Vater war als Gastarbeiter in Mannheim tätig

Auf Sizilien hatte der 1969 geborene Giuseppe Anzalone Weinbautechnik studiert. Sein Vater war Gastarbeiter in Mannheim und schickte monatlich Geld. Der Sohn war in den dreimonatigen Sommerferien in Deutschland und als Tellerwäscher oder beim Eisverkauf tätig. Nach dem Studium arbeitete er mit seiner Frau Guiseppina in der Pizzeria der Eltern in Mannheim. „Wir waren 24 Stunden am Tag dort und hatten keinen Ruhetag. Eines Tages habe ich gesagt: Das mache ich nicht mehr mit!“ Die junge Familie ging wieder nach Sizilien, „Ich wollte nie in Deutschland bleiben!“.

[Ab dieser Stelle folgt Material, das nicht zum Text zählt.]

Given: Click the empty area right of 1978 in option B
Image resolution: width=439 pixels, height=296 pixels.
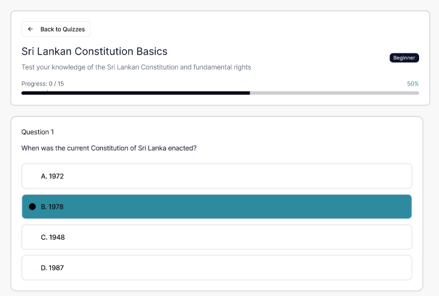Looking at the screenshot, I should [x=242, y=207].
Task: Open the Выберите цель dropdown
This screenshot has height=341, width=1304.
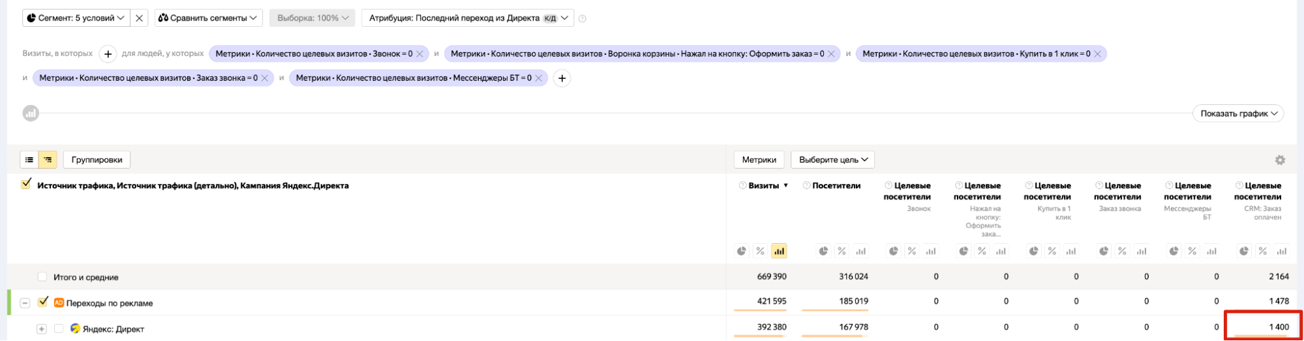Action: pyautogui.click(x=832, y=160)
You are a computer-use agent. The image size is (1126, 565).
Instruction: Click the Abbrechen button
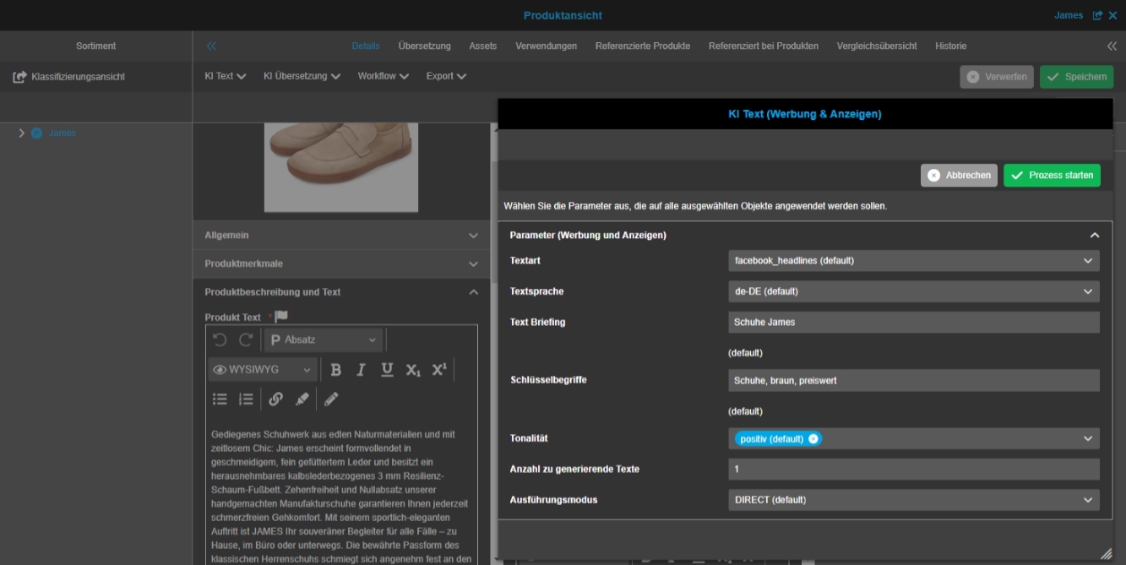[x=959, y=176]
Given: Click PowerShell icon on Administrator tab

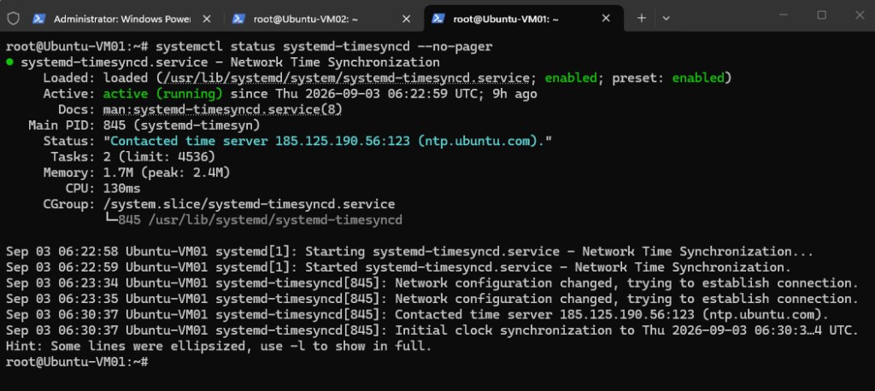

Doch dann kam anders: Bei einem Weihnachtsbesuch in Deutschland habe er erfahren, dass er zum Wehrdienst eingezogen werden soll: „Da bin ich schnell ins Konsulat und habe den Antrag auf Befreiung gestellt, weil ich im Ausland lebe.“ Deshalb ist die Familie zunächst in Deutschland geblieben. Dann kamen die Kinder auf die Welt. „Als sie in die Schule gingen, wollten wir sie dort nicht herausreißen und haben beschlossen, hier zu bleiben“. Beruflich hatte er viel erlebt: Unter anderem Arbeit im Tiefbau und wieder als Eisverkäufer: „Ich war mit einem Eisbus unterwegs. Ding-Dong-Ding-Dong-Ding-Dong: Dann kamen die Leute.“

Das Ehepaar Giuseppe und Giuseppina Anzalone: Ohne seine Frau hätte er den beruflichen Weg nicht gehen können. © Roland Schmellenkamp

Dann berichtete sein Vater von einer ehemaligen Metzgerei in Viernheim, in der der Sohn ein Eiscafé eröffnen könnte. Doch das gab es bereits in der Nachbarschaft. Guiseppe berichtete: „Ich habe mir da ein Eis bestellt. Es war sehr gut, besser als unseres - damals!“ Gelächter bei den Zuhörern. „Ich sagte Papa, dass wir da nicht mithalten können, aber mit einer Imbiss-Pizzeria. Es lief vom ersten Tag an bombastisch.“

Das war 1992. Es folgte sehr viel Arbeit. Deshalb verpachtete die Familie die Pizzeria ab 2004, um sie jedoch später wieder selbst zu betreiben. Wichtig war dabei Ehefrau Guissepina („Wir sind seit 37 Jahren verheiratet!“), denn die ausgebildete Konditorin habe das gute Kochen bei ihrer Mama gelernt.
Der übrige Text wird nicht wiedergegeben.